Quoted passage:
+-------+

My first play hadn’t been a waste by any means – I had mapped out most of the game already, I had learned the secret of Hotel California, and also now knew that I needn’t max out my strength as much as possible early on, as my copy had fixed the bug that prevents strength gain.
Before doing that, though, I tested out the Prayer spell to see what it does.
It’s a kill spell. Either that or it does enough damage to kill anything from orcs to gremlins in a single cast. It doesn’t work with 100% effectiveness – for me it failed on 8 times out of 15 attempts. Enemy strength doesn’t seem to matter; on one orc it failed five times in a row before succeeding on the sixth. I don’t know if wisdom affects the odds – mine was 24 when I tested it.
Also, it failed 15 for 15 times in the overworld. And the rest of the spells available to a cleric have no purpose in the overworld.

+-------+

Record set:

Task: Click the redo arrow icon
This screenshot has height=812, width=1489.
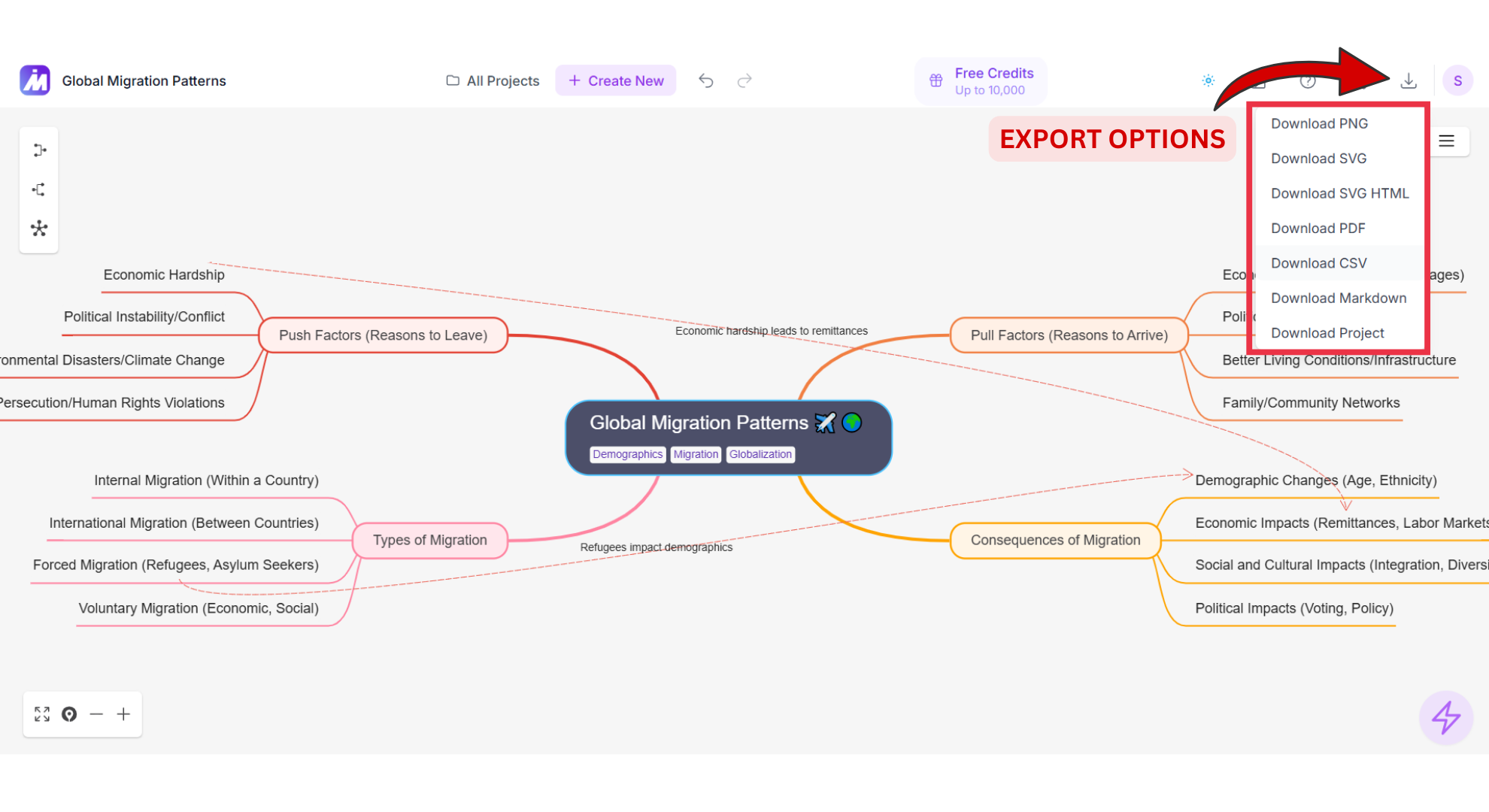Action: pos(744,80)
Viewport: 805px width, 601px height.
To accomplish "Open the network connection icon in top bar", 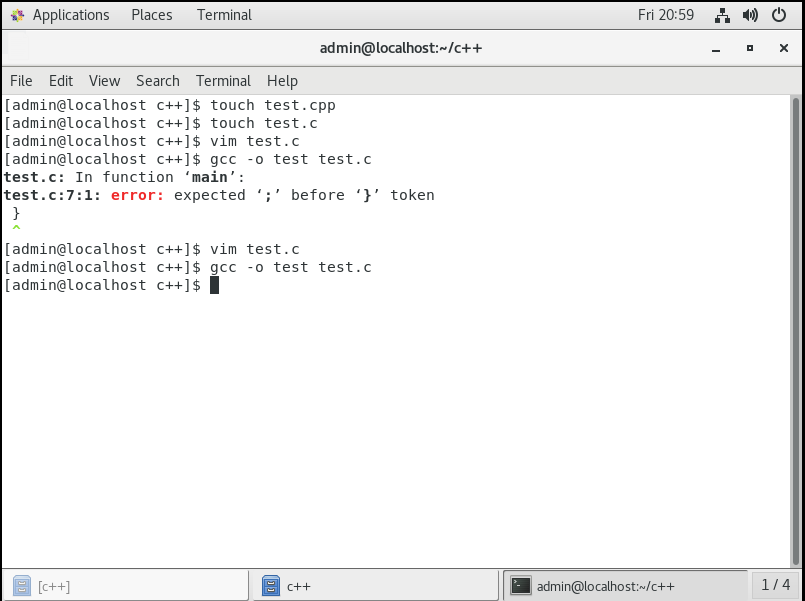I will (722, 15).
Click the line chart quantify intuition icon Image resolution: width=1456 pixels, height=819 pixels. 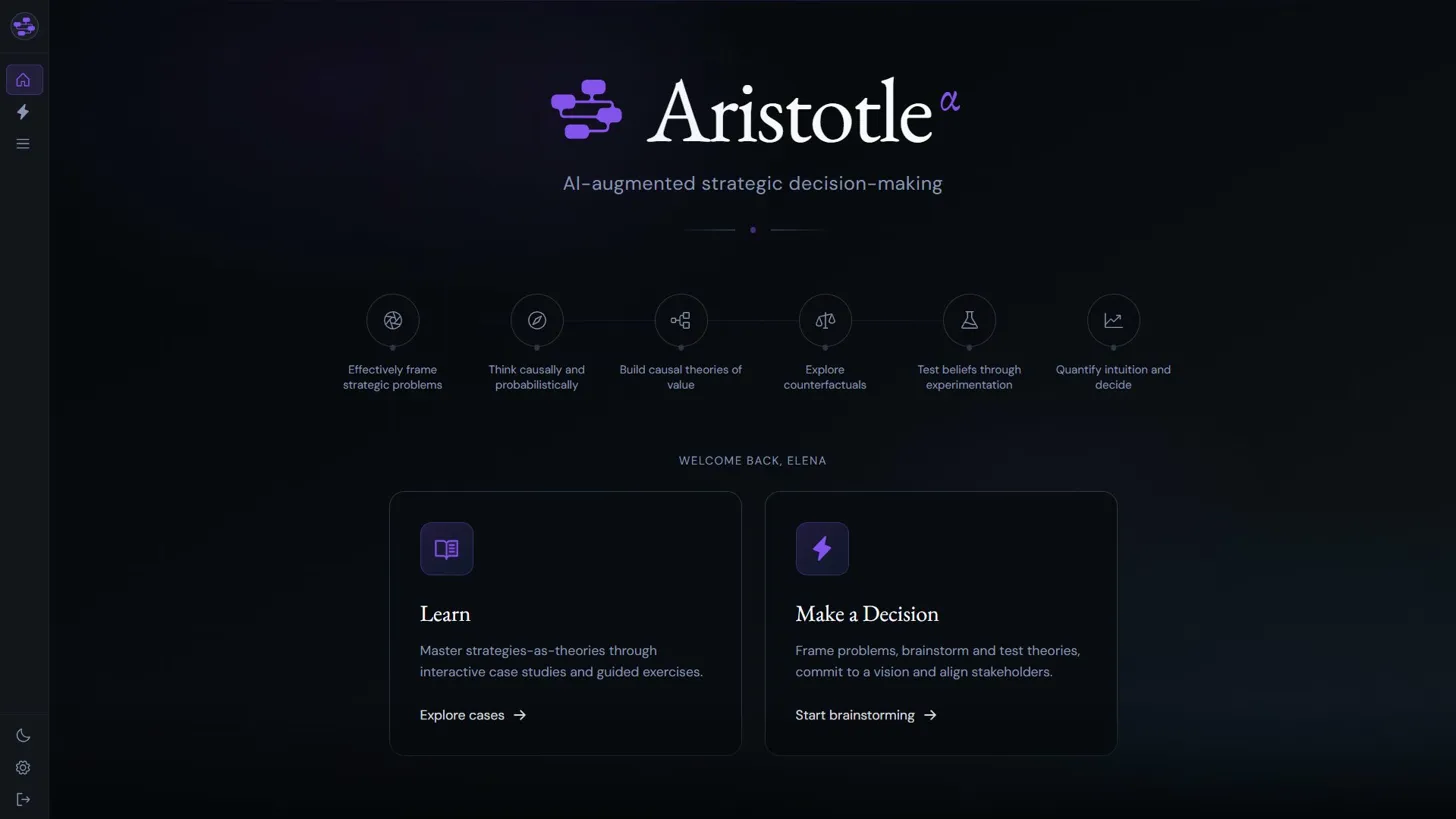point(1113,320)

+-------+

Challenges:
a) Transcribe the Prayer spell passage, beginning at the words "My first play" and stopping after "what it does.".
b) Pick up the Prayer spell passage after its final sentence and continue writing it.

Answers below:
a)
My first play hadn’t been a waste by any means – I had mapped out most of the game already, I had learned the secret of Hotel California, and also now knew that I needn’t max out my strength as much as possible early on, as my copy had fixed the bug that prevents strength gain.
Before doing that, though, I tested out the Prayer spell to see what it does.

b)
At a cost of 44 gold per cast, it’s not worth it against most enemies. None ever drop more than 20 gold, and as a last-ditch effort against an enemy that might kill you, Surface is a far better option – it’s cheaper, it always works, and it gets you out of there. Prayer might be a good option against gremlins, whose special attack would rob you of 52 gold worth of food each time. If an enemy would deal at least 528 damage to you before you kill it through melee, then Prayer would be a worthwhile cast assuming a 50% success rate.
Restarting, I decided to try a wizard this time, just so I could see if the spells are any good. For the rest of my traits I went with the options that gave the largest numerical stat boosts – a female hobbit – and simply put points in the other stats to balance things out.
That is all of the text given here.